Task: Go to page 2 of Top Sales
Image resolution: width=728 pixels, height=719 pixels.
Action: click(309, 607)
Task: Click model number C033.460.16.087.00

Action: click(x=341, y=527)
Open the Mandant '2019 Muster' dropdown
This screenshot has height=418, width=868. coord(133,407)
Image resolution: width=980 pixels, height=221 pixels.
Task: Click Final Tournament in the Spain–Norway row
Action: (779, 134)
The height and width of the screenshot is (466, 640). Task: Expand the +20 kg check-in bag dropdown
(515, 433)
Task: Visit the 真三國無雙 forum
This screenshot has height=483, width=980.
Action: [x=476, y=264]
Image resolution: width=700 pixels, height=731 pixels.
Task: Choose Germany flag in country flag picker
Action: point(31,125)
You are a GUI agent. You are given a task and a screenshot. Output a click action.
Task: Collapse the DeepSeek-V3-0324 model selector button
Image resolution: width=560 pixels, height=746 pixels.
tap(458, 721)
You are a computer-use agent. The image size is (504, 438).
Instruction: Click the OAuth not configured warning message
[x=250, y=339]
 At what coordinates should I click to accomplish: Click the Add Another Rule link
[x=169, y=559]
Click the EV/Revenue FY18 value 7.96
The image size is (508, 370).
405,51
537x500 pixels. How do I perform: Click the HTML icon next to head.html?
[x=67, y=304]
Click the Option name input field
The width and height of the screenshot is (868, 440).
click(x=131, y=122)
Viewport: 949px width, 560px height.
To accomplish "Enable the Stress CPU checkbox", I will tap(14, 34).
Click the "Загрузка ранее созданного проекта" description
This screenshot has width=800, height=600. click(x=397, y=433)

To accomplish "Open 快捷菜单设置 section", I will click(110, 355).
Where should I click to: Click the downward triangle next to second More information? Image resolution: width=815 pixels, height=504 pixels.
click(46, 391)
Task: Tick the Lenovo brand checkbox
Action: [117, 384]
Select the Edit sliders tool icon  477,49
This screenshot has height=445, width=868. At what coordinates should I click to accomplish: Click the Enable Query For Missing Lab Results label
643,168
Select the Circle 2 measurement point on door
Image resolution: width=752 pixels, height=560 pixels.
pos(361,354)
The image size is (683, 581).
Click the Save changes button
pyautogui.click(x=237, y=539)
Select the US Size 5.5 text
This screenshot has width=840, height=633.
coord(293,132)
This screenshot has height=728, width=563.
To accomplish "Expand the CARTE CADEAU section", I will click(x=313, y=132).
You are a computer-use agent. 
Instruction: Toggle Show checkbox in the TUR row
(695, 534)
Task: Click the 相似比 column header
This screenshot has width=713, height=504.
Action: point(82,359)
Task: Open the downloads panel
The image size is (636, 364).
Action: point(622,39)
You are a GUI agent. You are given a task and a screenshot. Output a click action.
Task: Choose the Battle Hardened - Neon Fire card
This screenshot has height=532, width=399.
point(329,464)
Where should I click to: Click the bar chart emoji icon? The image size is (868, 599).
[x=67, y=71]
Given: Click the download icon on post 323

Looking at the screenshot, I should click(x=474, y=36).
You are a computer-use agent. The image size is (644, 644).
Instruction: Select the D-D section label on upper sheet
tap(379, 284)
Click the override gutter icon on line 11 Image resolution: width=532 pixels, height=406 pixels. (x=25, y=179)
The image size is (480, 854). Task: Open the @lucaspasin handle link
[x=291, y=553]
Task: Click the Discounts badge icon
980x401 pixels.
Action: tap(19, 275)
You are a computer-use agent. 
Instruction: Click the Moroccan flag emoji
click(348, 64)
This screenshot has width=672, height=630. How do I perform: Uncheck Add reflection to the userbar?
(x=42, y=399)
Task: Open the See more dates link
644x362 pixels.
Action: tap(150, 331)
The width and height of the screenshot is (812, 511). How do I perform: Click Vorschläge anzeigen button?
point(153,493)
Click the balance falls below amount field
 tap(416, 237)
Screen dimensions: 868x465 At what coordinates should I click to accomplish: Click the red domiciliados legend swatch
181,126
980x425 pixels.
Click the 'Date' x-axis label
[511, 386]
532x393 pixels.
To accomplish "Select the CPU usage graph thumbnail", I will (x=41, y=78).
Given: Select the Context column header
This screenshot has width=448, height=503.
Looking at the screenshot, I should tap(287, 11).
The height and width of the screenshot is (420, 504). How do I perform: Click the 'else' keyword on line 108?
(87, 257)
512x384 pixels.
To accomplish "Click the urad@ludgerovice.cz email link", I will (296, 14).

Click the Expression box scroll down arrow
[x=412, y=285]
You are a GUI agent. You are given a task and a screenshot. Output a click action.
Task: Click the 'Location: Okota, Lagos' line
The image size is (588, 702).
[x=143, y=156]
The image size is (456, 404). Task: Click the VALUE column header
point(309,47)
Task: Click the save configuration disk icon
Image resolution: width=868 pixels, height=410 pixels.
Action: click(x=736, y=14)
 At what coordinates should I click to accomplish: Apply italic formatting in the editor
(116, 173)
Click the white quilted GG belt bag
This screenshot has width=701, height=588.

- **EXERCISE**: Copy out the whole listing exactly.

- **WRITTEN ANSWER**:
Task: Go to page 2 of Top Sales
Image resolution: width=728 pixels, height=719 pixels.
Action: click(309, 607)
Task: Click model number C033.460.16.087.00

Action: click(x=341, y=527)
Open the Mandant '2019 Muster' dropdown
This screenshot has height=418, width=868. coord(133,407)
Image resolution: width=980 pixels, height=221 pixels.
Task: Click Final Tournament in the Spain–Norway row
Action: (779, 134)
The height and width of the screenshot is (466, 640). Task: Expand the +20 kg check-in bag dropdown
(515, 433)
Task: Visit the 真三國無雙 forum
This screenshot has height=483, width=980.
Action: [x=476, y=264]
Image resolution: width=700 pixels, height=731 pixels.
Task: Choose Germany flag in country flag picker
Action: point(31,125)
You are a GUI agent. You are given a task and a screenshot. Output a click action.
Task: Collapse the DeepSeek-V3-0324 model selector button
Image resolution: width=560 pixels, height=746 pixels.
tap(458, 721)
You are a computer-use agent. The image size is (504, 438).
Instruction: Click the OAuth not configured warning message
[x=250, y=339]
 At what coordinates should I click to accomplish: Click the Add Another Rule link
[x=169, y=559]
Click the EV/Revenue FY18 value 7.96
The image size is (508, 370).
405,51
537x500 pixels. How do I perform: Click the HTML icon next to head.html?
[x=67, y=304]
Click the Option name input field
The width and height of the screenshot is (868, 440).
click(x=131, y=122)
Viewport: 949px width, 560px height.
To accomplish "Enable the Stress CPU checkbox", I will tap(14, 34).
Click the "Загрузка ранее созданного проекта" description
This screenshot has width=800, height=600. click(x=397, y=433)

To accomplish "Open 快捷菜单设置 section", I will click(110, 355).
Where should I click to: Click the downward triangle next to second More information? Image resolution: width=815 pixels, height=504 pixels.
click(46, 391)
Task: Tick the Lenovo brand checkbox
Action: [117, 384]
Select the Edit sliders tool icon  477,49
This screenshot has height=445, width=868. At what coordinates should I click to accomplish: Click the Enable Query For Missing Lab Results label
643,168
Select the Circle 2 measurement point on door
Image resolution: width=752 pixels, height=560 pixels.
pos(361,354)
The image size is (683, 581).
Click the Save changes button
pyautogui.click(x=237, y=539)
Select the US Size 5.5 text
This screenshot has width=840, height=633.
coord(293,132)
This screenshot has height=728, width=563.
To accomplish "Expand the CARTE CADEAU section", I will click(x=313, y=132).
You are a computer-use agent. 
Instruction: Toggle Show checkbox in the TUR row
(695, 534)
Task: Click the 相似比 column header
This screenshot has width=713, height=504.
Action: point(82,359)
Task: Open the downloads panel
The image size is (636, 364).
Action: point(622,39)
You are a GUI agent. You are given a task and a screenshot. Output a click action.
Task: Choose the Battle Hardened - Neon Fire card
This screenshot has height=532, width=399.
point(329,464)
Where should I click to: Click the bar chart emoji icon? The image size is (868, 599).
[x=67, y=71]
Given: Click the download icon on post 323

Looking at the screenshot, I should click(x=474, y=36).
You are a computer-use agent. The image size is (644, 644).
Instruction: Select the D-D section label on upper sheet
tap(379, 284)
Click the override gutter icon on line 11 Image resolution: width=532 pixels, height=406 pixels. (x=25, y=179)
The image size is (480, 854). Task: Open the @lucaspasin handle link
[x=291, y=553]
Task: Click the Discounts badge icon
980x401 pixels.
Action: tap(19, 275)
You are a computer-use agent. 
Instruction: Click the Moroccan flag emoji
click(348, 64)
This screenshot has width=672, height=630. How do I perform: Uncheck Add reflection to the userbar?
(x=42, y=399)
Task: Open the See more dates link
644x362 pixels.
Action: tap(150, 331)
The width and height of the screenshot is (812, 511). How do I perform: Click Vorschläge anzeigen button?
point(153,493)
Click the balance falls below amount field
 tap(416, 237)
Screen dimensions: 868x465 At what coordinates should I click to accomplish: Click the red domiciliados legend swatch
181,126
980x425 pixels.
Click the 'Date' x-axis label
[511, 386]
532x393 pixels.
To accomplish "Select the CPU usage graph thumbnail", I will (x=41, y=78).
Given: Select the Context column header
This screenshot has width=448, height=503.
Looking at the screenshot, I should tap(287, 11).
The height and width of the screenshot is (420, 504). How do I perform: Click the 'else' keyword on line 108?
(87, 257)
512x384 pixels.
To accomplish "Click the urad@ludgerovice.cz email link", I will (296, 14).

Click the Expression box scroll down arrow
[x=412, y=285]
You are a GUI agent. You are given a task and a screenshot. Output a click action.
Task: Click the 'Location: Okota, Lagos' line
The image size is (588, 702).
[x=143, y=156]
The image size is (456, 404). Task: Click the VALUE column header
point(309,47)
Task: Click the save configuration disk icon
Image resolution: width=868 pixels, height=410 pixels.
Action: click(x=736, y=14)
 At what coordinates should I click to accomplish: Apply italic formatting in the editor
(116, 173)
Click the white quilted GG belt bag
This screenshot has width=701, height=588.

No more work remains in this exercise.